Encapsulated/typable (ex HiB) -> meningitis
Unencapsulated -> ear aches, respiratory
75-80% are carriers, most unencapsulated
HiB pathogenesis
Aerosol -> colonization -> nasopharyngitis -> otitis media, sinusitis ->
- epiglottitis (life threat due to sudden airway!)
- bacteremia -> meningitis, cellulitis, arthritis (pyarthrosis), pneumonia
Virulence:
- IgA protease -> immune evasion
- LPS + host choline -> ciliary stasis
HiB treatment
Low mortality if treated early
Ampicillin - drug of choice but often resistant
Cephalosporin = initial regimen
Augmentin (ampicillin + beta-lactamase inhibitor)

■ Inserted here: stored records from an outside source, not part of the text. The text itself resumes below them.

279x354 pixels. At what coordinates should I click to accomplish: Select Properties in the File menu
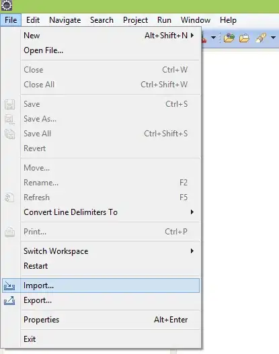pyautogui.click(x=111, y=320)

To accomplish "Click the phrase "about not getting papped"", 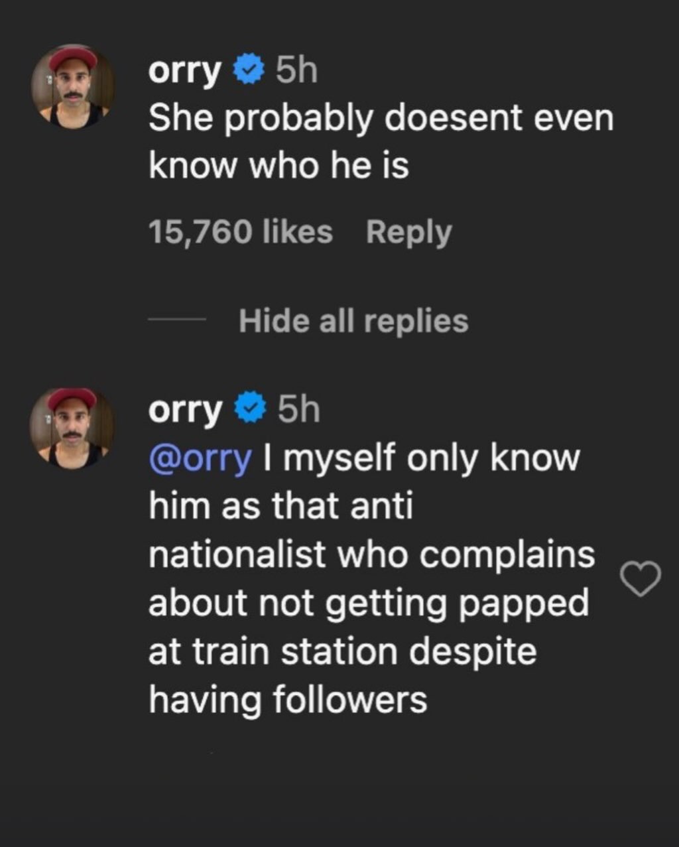I will (368, 604).
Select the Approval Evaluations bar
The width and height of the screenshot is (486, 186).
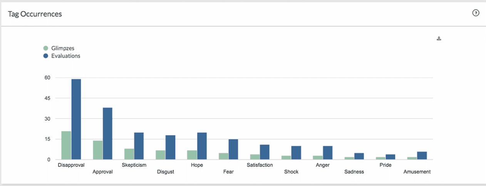[x=107, y=133]
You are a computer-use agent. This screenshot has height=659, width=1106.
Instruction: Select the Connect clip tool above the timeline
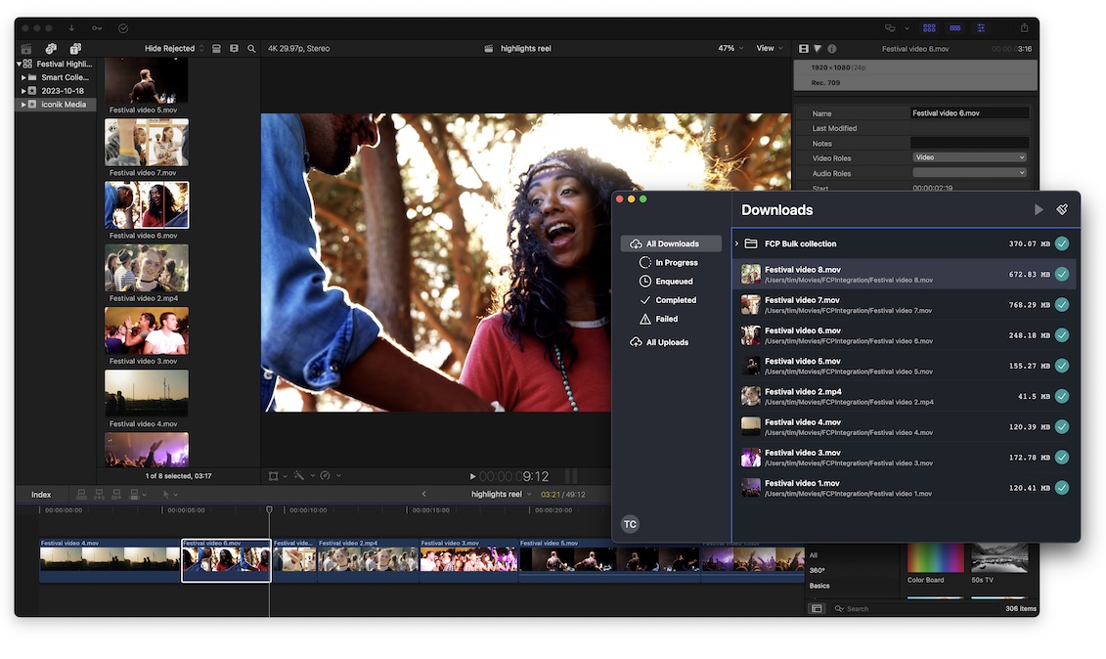coord(81,495)
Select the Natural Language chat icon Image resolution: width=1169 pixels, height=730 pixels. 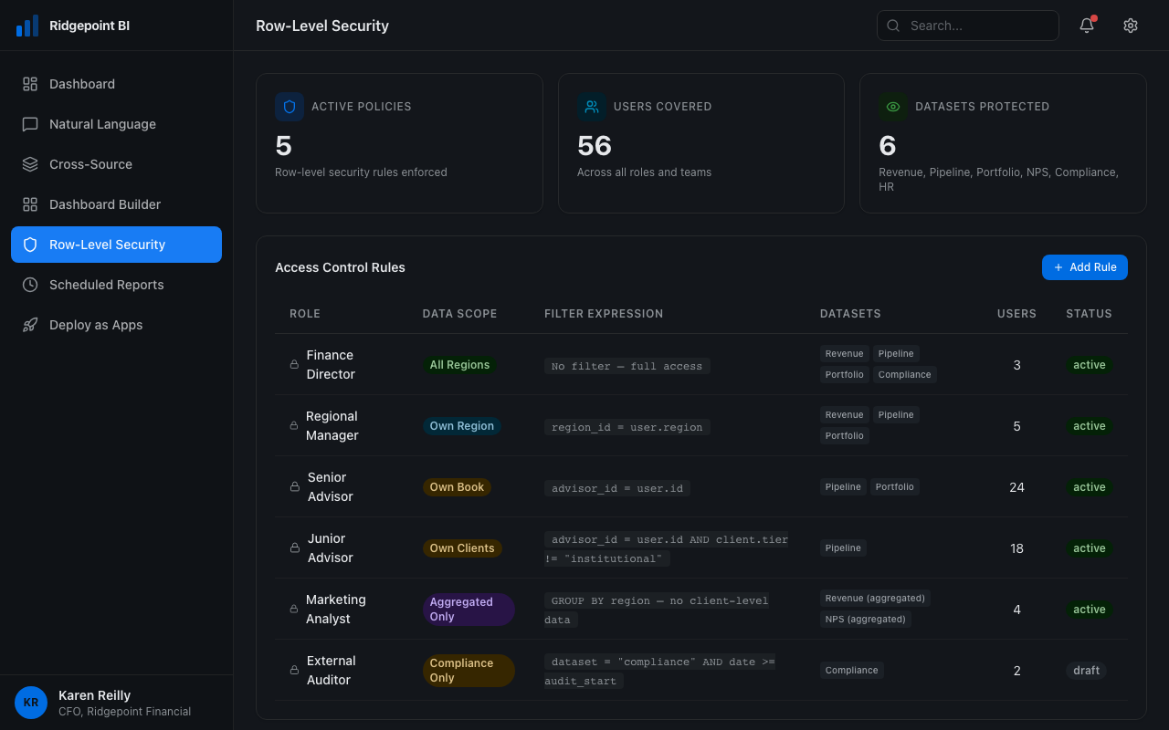pos(30,124)
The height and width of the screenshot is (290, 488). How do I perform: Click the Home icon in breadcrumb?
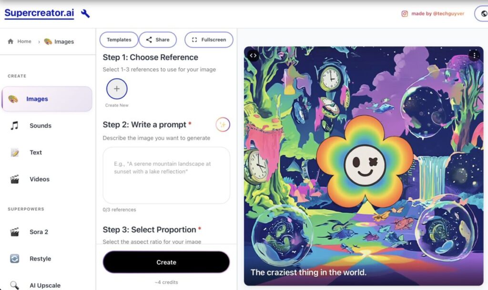[x=10, y=41]
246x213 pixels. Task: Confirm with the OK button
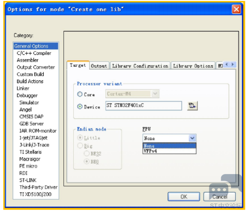pyautogui.click(x=184, y=197)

Corticosteroids - decreases neuro damage from LPS inflammation
- previously 1/3 had neuro damage
Rifampin - prophylaxis for household contacts (short dose so no resistance!)
HiB epidemiology
3-5% carry HiB - decreasing with vaccine (dev’t world)
- was most common cause of child bacterial meningitis
- 60% got meningitis, 5-10% case fatality
Other strains increasing -> adult immune compromise
Immunity
- passive - from mom, few months
- active - 3-4 yo have had asymptomatic
- vaccine = capsule + diptheria toxoid (more immunogenic)
(new synthetic capsule fewer s/e than extract)
- requires complement system (-> disease if compromised)
Unencapsulated H influenzae
Restricted to respiratory tract (can’t survive outside)
- loves mucous, non-ciliated, damaged epithelium (secondary!)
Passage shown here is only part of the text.